Example: setting negative values to zero
1
2
3
4
5
6
7
8
9
10
11
12
13
sint32_t NegativeToZero( sint32_t x )
{
sint32_t result;
if( x < 0 )
{
result = 0;
}
else
{
result = x;
}
return result;
}
The assembly code generated by the free Gnu Arm toolchain for
the humble Arm Cortex-M processor
is one instruction, plus one
instruction to return. What happened to all the code? Where
is the test for a negative value? Where is the conditional
code? Arm has conditional instructions that can be use for
branchless code, but BIC r0, r0, r0, ASR #31 is not a
conditional instruction. What is going on?

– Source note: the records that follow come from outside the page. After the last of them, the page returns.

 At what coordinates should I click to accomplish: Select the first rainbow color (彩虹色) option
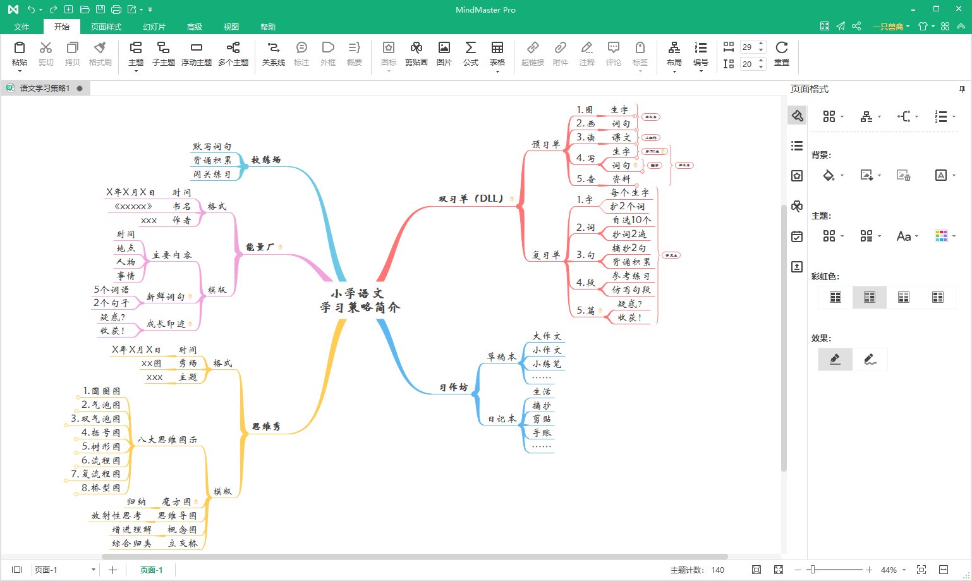coord(835,297)
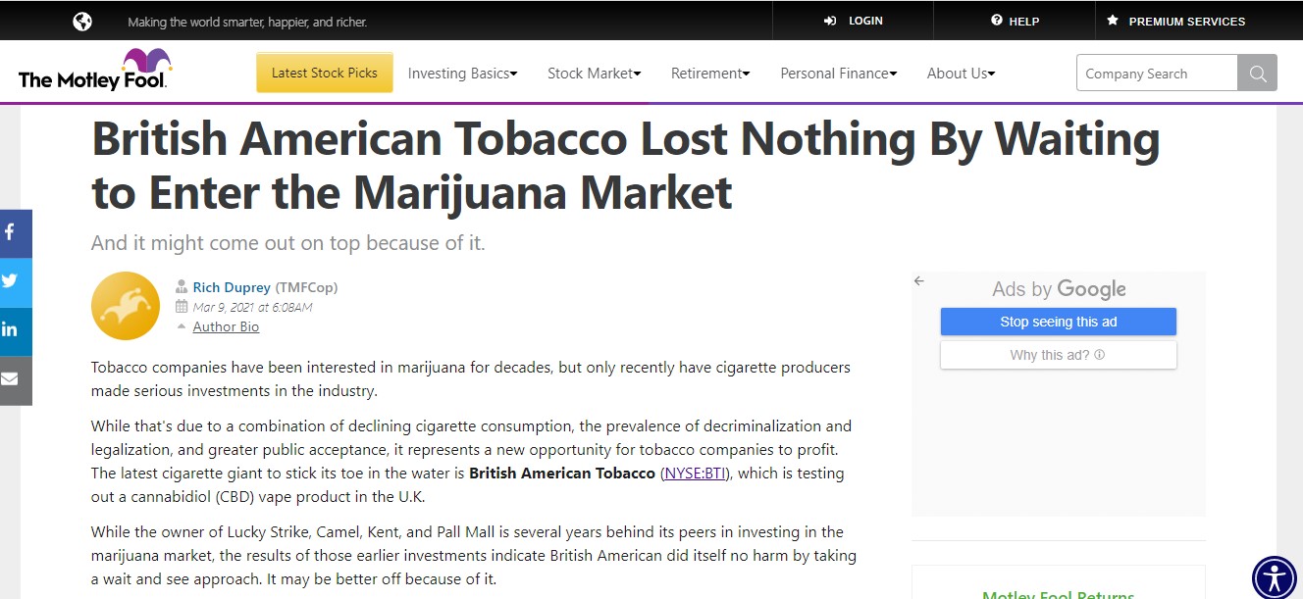Share article via email icon
1303x599 pixels.
12,379
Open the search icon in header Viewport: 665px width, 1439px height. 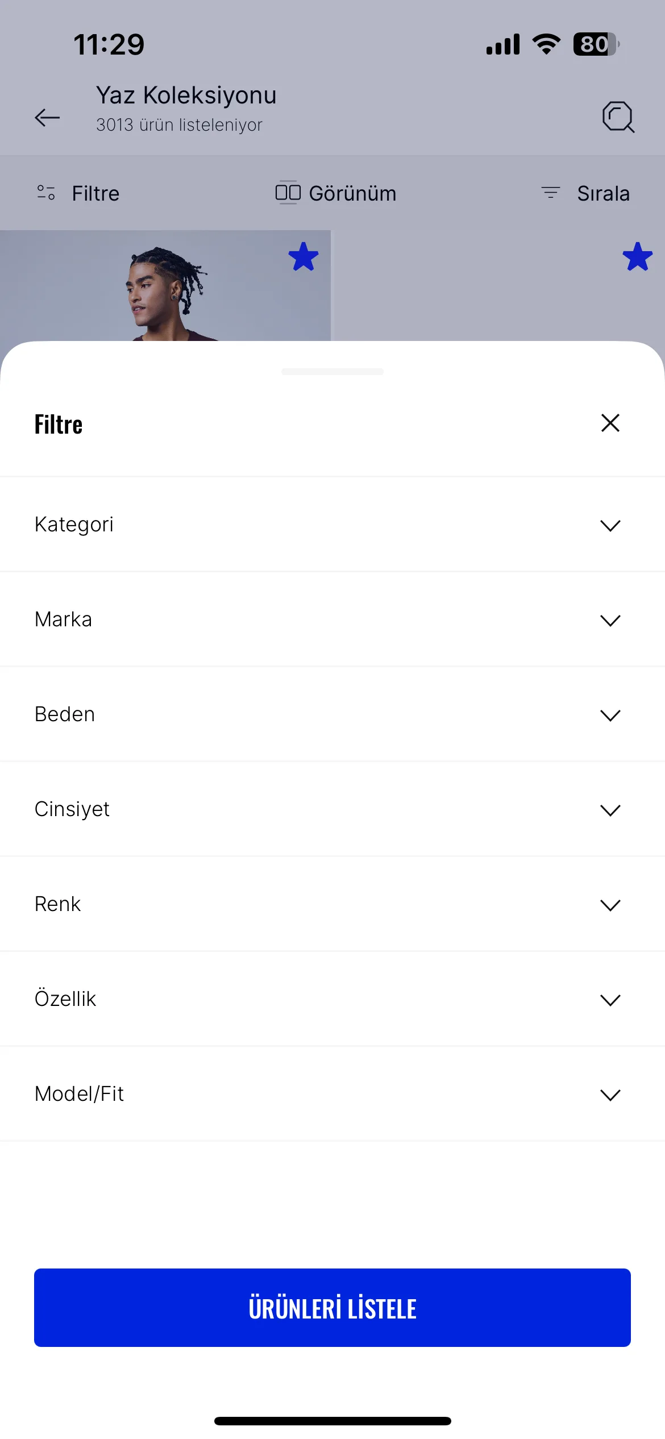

The answer lies in the ASR #31. An arithmetic shift right by 31 bits turns the two’s complement sign bit in to a mask of all ones (0xFFFFFFFF) for a negative number, or all zeros for a positive number. BIC then ANDs the value with the bitwise negation of this mask to change any negative number to zero, while leaving any positive number unchanged.
Confusion
Such optimizations provide excellent run-time performance,
but they also cause some problems when profiling and debugging.
I experienced this with exactly the example above. I wanted to
see how often negative values were being produced and changed
to zero, so I placed a breakpoint on the line result = 0;
I was very frustrated to see that the breakpoint was hit for
every value. In fact, I only ever observed positive values.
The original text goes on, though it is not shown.